Adam Grant, an organizational psychologist with the Wharton School at the University of Pennsylvania, has been a big supporter of the idea, noting that the four-day week improves focus, boosts efficiency, and gives people more time for leisure and connection.

Interest in the four-day week surged following a successful 2018 pilot project at Perpetual Guardian, a New Zealand estate planning firm, Qualtrics said.

Testing the Four-Day Workweek

The project was spearheaded by 4 Day Week Global, a not-for-profit organization promoting four-day workweeks.

In 2019, Microsoft (MSFT) tested a four-day week in a Japanese subsidiary and reported a 40% productivity increase.

Qualtrics said that a survey of over 1,000 U.S. employees found that 92% of the respondents said would support their employer implementing a four-day work week.

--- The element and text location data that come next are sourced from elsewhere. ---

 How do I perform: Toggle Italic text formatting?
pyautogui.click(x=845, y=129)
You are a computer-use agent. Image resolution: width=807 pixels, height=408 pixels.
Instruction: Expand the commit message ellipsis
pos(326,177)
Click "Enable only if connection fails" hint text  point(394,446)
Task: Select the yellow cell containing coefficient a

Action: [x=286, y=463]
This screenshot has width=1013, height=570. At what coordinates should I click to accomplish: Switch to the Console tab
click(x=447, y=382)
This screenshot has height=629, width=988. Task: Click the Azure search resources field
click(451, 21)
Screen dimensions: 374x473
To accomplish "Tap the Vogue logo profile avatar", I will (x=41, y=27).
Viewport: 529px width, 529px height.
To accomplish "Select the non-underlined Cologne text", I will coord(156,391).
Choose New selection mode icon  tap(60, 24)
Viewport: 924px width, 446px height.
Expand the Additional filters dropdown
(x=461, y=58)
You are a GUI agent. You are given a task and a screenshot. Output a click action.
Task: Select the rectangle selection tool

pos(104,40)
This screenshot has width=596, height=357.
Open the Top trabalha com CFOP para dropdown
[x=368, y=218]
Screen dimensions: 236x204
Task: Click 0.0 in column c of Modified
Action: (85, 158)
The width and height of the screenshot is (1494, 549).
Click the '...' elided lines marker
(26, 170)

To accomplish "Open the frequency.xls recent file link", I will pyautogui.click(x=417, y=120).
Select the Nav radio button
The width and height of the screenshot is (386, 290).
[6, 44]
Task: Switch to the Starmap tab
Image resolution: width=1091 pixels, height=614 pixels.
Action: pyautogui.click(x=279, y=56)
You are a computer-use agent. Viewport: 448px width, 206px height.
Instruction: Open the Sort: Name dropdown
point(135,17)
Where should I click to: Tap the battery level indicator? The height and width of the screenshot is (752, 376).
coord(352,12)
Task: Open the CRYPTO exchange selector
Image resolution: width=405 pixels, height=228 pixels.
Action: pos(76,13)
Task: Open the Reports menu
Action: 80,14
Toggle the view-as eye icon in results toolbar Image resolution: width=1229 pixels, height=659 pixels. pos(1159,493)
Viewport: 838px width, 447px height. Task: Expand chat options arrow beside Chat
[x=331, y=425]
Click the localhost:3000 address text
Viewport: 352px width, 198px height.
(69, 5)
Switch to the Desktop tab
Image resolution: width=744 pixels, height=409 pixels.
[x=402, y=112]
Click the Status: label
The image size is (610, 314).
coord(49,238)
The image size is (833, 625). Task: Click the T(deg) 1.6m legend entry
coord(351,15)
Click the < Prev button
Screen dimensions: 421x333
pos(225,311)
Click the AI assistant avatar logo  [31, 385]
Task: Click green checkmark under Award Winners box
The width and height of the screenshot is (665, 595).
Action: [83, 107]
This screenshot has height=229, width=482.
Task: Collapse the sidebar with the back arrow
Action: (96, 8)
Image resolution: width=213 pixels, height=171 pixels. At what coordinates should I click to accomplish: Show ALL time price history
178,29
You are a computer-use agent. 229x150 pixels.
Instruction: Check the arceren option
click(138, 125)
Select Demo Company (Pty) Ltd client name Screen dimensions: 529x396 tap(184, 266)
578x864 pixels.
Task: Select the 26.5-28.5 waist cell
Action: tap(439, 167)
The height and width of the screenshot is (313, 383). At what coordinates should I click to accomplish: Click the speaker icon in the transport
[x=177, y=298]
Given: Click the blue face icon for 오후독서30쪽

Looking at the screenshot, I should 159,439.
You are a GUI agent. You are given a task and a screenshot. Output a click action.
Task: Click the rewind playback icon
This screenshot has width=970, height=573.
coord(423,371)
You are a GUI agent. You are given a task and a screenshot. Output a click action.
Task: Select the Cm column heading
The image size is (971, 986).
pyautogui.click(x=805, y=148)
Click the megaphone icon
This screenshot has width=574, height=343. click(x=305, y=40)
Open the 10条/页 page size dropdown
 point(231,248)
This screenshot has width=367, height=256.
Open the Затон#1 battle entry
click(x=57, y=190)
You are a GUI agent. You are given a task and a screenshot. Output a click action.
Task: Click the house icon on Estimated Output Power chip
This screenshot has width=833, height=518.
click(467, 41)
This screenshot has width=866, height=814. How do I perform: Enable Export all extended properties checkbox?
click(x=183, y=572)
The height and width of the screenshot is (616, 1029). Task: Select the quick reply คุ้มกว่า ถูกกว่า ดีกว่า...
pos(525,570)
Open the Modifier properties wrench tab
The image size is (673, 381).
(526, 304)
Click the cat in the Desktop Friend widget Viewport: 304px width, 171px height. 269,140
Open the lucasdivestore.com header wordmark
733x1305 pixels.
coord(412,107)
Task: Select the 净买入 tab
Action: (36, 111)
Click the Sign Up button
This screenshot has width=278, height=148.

However, a majority also acknowledged tradeoffs, including potentially having to work longer hours to make up missed work, and more than half said a four-day workweek would likely frustrate customers.

And while a four-day workweek was a big hit with most employees, there was something they liked just a little bit more.

Fifty percent of the employees surveyed said they would prefer increased flexibility to work when they want, compared with 47% who said they would rather have a four-day work week.

Qualtrics said these results supported their research that shows employees prioritize flexibility and control. 

The vast majority of workers also said they wanted their employer to implement paid mental health days, saying it would reduce burnout, make employees more productive, and help the company recruit talent. 

So The Ramones were right when they said "there's got to be a better way." There's just more than one way.